Sunday 30 August 2009

Thomas Aquinas

Saint Thomas Aquinas (1225-1274) was was born into a family of the south Italian nobility. The youngest Son of Count Landuff, a Nobleman of Lombardic descent, his mother was Countess Theadora of Theate. Thomas' family were related to the Emperors Henry VI and Frederick II, in addition to the King of France.
A fat, slow, pious boy, Thomas was placed by his parents in the Benedictine monastery at Monte Cassino, where his uncle was the Abbot. Early in his life Thomas was noted as being diligent and devoted to prayer.
As a teenager Thomas decided to enter the Dominican order. His mother and father determined that it was an improper way for an upper class member of an Italian family to behave, and opposed him. They had set their heart on Thomas becoming a Benedictine abbot.
Between 1239 and 1244 Thomas attended University of Naples. Diligent in study, Thomas was often heard to ask such profound questions as "What is God?" It was at Naples that he came under the influence of the Dominican preacher John of St. Julian. Impressed by the Dominican, he joined that order whilst still an Undergraduate.
Between 1245 and 1252 Thomas was a pupil of Albertus Magnus,(Albert the Great) at Paris and Cologne (a fellow Dominican ,and one of the most learned men of his time-he needed to be with a name like that). Heavy but well proportioned with a large head, bearded, receding hairline, and one huge eye dwarfed his other, Thomas was nicknamed at Paris University by fellow Students, "The Dumb Ox", due to his lofty bulk and slowness. Despite this Albertus predicted that "this Ox will one day fill the world with his bellowing." In 1256 Aquinas was awarded a doctorate in theology. He spent the rest of his life teaching in Paris and in Italy.
In his lifetime Thomas produced an enormous literary output with about 80 works are ascribed to him. The Bible, Augustine, Aristotle, Plato and the "sentences" of Peter Lombard were among his influences. At first, Thomas wrote his works with his own hand. His writing suggests someone left-handed, writing in great haste in the Latin shorthand of the time. Thomas's hand has been dubbed the litera inintelligibilis, unreadable writing. No wonder that with time he was assigned secretaries to take dictation. In his later years , at times he was dictating to several different scribes on several different subjects at the same time. His two most important works are the Summa Contra Gentiles and the Summa Theological. Summa Contra Gentiles was written at the request of an obviously persuasive Ramon de Penatuerle to convert the Spanish Muslims, this three volume masterpiece reconciled reason with revelation. Summa Theological. Aquinas' epic, unfinished work which strove to account for all phenomena logically. Basically a compendium of all human knowledge in relation to religion, written for novices, it is still accepted as the final authoritative exposition of the Catholic doctrine.
In 1273 Aquinas had a mystical experience that convinced him to stop writing. All he had written seemed like straw compared to what he had seen during that experience. Or so he said.
Thomas' books were banned, burnt and not widely read for three centuries but became influential leading up to the renaissance and became the embodiment of the world view taught in Universities for the following three centuries.

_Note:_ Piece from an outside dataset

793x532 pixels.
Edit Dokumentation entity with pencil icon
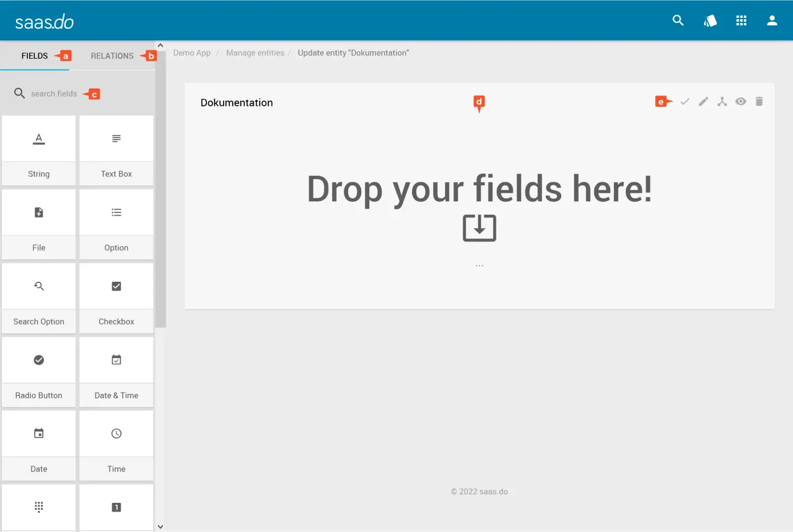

Thomas Aquinas was a gifted preacher in a Neapolitan dialect who preached the Word of God. He argued that Scripture alone was the basis of all theology and his sermons were full of solid instruction, scriptural illustrations and quotes. A great admirer of Mary, he once wrote, "As sailors are guided to port by a star, so are Christians guided to Heaven by Mary." However he opposed the Immaculate Conception, the belief that Christ's Mother was, by a special act of grace preserved free from sin. The Dominican scholar introduced the word "limbo" as a place for the souls of those who weren't Christians, but didn't deserve to go to hell went. Those in limbo he argued include unbaptised infants and the prophets of the Old Testament. He was instrumental in developing the doctrine of transubstantiation, by which the communion bread and wine upon consecration, became the actual body and blood of Jesus Christ. The Angelic Doctor defended the practice of veneration of saint's relics during a time when some regarded it as mere superstition. Aquinas argued that the bodies of the saints are vessels of the Holy Spirit. He taught that man was a sinner and needed Christ's saving grace which comes to man exclusively through the seven sacraments which are, baptism, confirmation, the Lord's Supper, confession, anointing of the sick, marriage and ordination. To sum up, Thomas Aquinas is recognized as the greatest scholastic theologian of the Middle Ages and the influence he has exercised on Roman Catholic thought and doctrine is enormous.
His system of Philosophy called Thomism is still active in France, Philosophers such as Jacques Maritian and Etienne Gilson still operate within its framework.